- RECORDED INFORMATION -
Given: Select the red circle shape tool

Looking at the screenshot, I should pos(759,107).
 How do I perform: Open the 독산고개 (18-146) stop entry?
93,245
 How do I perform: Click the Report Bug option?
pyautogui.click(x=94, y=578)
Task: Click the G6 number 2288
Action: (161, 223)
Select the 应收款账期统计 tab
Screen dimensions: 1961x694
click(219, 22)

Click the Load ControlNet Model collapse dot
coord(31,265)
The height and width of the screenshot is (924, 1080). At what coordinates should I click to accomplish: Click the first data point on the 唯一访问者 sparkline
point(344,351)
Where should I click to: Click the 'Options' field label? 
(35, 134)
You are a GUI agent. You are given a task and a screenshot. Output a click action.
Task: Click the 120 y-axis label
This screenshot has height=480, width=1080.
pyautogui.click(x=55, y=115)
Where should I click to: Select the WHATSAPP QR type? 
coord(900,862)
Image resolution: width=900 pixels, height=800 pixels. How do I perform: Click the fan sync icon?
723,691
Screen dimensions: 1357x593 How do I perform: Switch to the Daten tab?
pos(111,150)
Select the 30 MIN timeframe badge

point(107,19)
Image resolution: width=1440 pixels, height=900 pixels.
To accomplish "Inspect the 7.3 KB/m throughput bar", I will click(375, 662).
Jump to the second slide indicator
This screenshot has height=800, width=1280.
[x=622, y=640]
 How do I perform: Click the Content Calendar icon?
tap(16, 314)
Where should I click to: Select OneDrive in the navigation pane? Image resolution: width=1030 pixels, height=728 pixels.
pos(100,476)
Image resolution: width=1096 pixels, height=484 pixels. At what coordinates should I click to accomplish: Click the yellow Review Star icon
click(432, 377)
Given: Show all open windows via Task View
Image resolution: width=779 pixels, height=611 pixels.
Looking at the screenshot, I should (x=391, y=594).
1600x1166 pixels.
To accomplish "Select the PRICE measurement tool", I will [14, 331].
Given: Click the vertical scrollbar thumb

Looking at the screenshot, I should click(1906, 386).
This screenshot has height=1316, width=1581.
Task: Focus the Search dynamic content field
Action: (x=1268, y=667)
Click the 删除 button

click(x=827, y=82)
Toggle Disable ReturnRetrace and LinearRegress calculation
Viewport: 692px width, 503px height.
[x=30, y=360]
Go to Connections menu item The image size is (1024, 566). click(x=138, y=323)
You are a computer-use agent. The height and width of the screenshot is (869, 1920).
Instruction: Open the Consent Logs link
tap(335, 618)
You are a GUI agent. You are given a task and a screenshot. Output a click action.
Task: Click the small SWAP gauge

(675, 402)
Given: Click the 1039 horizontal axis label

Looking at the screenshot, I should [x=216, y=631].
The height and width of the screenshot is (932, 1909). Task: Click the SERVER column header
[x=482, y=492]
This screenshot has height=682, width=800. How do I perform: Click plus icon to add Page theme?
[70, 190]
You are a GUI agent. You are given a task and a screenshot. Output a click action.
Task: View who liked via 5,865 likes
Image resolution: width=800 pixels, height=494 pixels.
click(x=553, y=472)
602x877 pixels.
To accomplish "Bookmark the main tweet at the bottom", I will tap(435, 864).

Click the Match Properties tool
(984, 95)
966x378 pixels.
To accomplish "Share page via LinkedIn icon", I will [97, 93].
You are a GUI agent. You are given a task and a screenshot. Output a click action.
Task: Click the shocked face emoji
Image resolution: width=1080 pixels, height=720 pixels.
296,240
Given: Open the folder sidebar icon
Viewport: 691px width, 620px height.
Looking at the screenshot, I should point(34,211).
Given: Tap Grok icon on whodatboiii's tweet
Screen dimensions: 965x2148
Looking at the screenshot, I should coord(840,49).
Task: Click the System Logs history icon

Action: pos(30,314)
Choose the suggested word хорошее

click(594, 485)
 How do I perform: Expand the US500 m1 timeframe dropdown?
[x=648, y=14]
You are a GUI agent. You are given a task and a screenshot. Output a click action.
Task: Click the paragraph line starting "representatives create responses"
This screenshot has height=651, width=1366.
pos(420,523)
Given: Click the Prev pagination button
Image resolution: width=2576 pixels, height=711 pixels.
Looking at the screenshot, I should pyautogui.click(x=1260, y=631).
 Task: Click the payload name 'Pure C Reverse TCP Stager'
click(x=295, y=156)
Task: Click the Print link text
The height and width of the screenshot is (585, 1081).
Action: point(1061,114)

- WHAT IS NEEDED -
Every entry must be given again exactly as it reads.

- EXPECTED ANSWER -
Given: Select the red circle shape tool

Looking at the screenshot, I should pos(759,107).
 How do I perform: Open the 독산고개 (18-146) stop entry?
93,245
 How do I perform: Click the Report Bug option?
pyautogui.click(x=94, y=578)
Task: Click the G6 number 2288
Action: (161, 223)
Select the 应收款账期统计 tab
Screen dimensions: 1961x694
click(219, 22)

Click the Load ControlNet Model collapse dot
coord(31,265)
The height and width of the screenshot is (924, 1080). At what coordinates should I click to accomplish: Click the first data point on the 唯一访问者 sparkline
point(344,351)
Where should I click to: Click the 'Options' field label? 
(35, 134)
You are a GUI agent. You are given a task and a screenshot. Output a click action.
Task: Click the 120 y-axis label
This screenshot has height=480, width=1080.
pyautogui.click(x=55, y=115)
Where should I click to: Select the WHATSAPP QR type? 
coord(900,862)
Image resolution: width=900 pixels, height=800 pixels. How do I perform: Click the fan sync icon?
723,691
Screen dimensions: 1357x593 How do I perform: Switch to the Daten tab?
pos(111,150)
Select the 30 MIN timeframe badge

point(107,19)
Image resolution: width=1440 pixels, height=900 pixels.
To accomplish "Inspect the 7.3 KB/m throughput bar", I will click(375, 662).
Jump to the second slide indicator
This screenshot has height=800, width=1280.
[x=622, y=640]
 How do I perform: Click the Content Calendar icon?
tap(16, 314)
Where should I click to: Select OneDrive in the navigation pane? Image resolution: width=1030 pixels, height=728 pixels.
pos(100,476)
Image resolution: width=1096 pixels, height=484 pixels. At what coordinates should I click to accomplish: Click the yellow Review Star icon
click(432, 377)
Given: Show all open windows via Task View
Image resolution: width=779 pixels, height=611 pixels.
Looking at the screenshot, I should (x=391, y=594).
1600x1166 pixels.
To accomplish "Select the PRICE measurement tool", I will [14, 331].
Given: Click the vertical scrollbar thumb

Looking at the screenshot, I should click(1906, 386).
This screenshot has height=1316, width=1581.
Task: Focus the Search dynamic content field
Action: (x=1268, y=667)
Click the 删除 button

click(x=827, y=82)
Toggle Disable ReturnRetrace and LinearRegress calculation
Viewport: 692px width, 503px height.
[x=30, y=360]
Go to Connections menu item The image size is (1024, 566). click(x=138, y=323)
You are a computer-use agent. The height and width of the screenshot is (869, 1920).
Instruction: Open the Consent Logs link
tap(335, 618)
You are a GUI agent. You are given a task and a screenshot. Output a click action.
Task: Click the small SWAP gauge

(675, 402)
Given: Click the 1039 horizontal axis label

Looking at the screenshot, I should [x=216, y=631].
The height and width of the screenshot is (932, 1909). Task: Click the SERVER column header
[x=482, y=492]
This screenshot has height=682, width=800. How do I perform: Click plus icon to add Page theme?
[70, 190]
You are a GUI agent. You are given a task and a screenshot. Output a click action.
Task: View who liked via 5,865 likes
Image resolution: width=800 pixels, height=494 pixels.
click(x=553, y=472)
602x877 pixels.
To accomplish "Bookmark the main tweet at the bottom", I will tap(435, 864).

Click the Match Properties tool
(984, 95)
966x378 pixels.
To accomplish "Share page via LinkedIn icon", I will [97, 93].
You are a GUI agent. You are given a task and a screenshot. Output a click action.
Task: Click the shocked face emoji
Image resolution: width=1080 pixels, height=720 pixels.
296,240
Given: Open the folder sidebar icon
Viewport: 691px width, 620px height.
Looking at the screenshot, I should point(34,211).
Given: Tap Grok icon on whodatboiii's tweet
Screen dimensions: 965x2148
Looking at the screenshot, I should coord(840,49).
Task: Click the System Logs history icon

Action: pos(30,314)
Choose the suggested word хорошее

click(594, 485)
 How do I perform: Expand the US500 m1 timeframe dropdown?
[x=648, y=14]
You are a GUI agent. You are given a task and a screenshot. Output a click action.
Task: Click the paragraph line starting "representatives create responses"
This screenshot has height=651, width=1366.
pos(420,523)
Given: Click the Prev pagination button
Image resolution: width=2576 pixels, height=711 pixels.
Looking at the screenshot, I should pyautogui.click(x=1260, y=631).
 Task: Click the payload name 'Pure C Reverse TCP Stager'
click(x=295, y=156)
Task: Click the Print link text
The height and width of the screenshot is (585, 1081).
Action: point(1061,114)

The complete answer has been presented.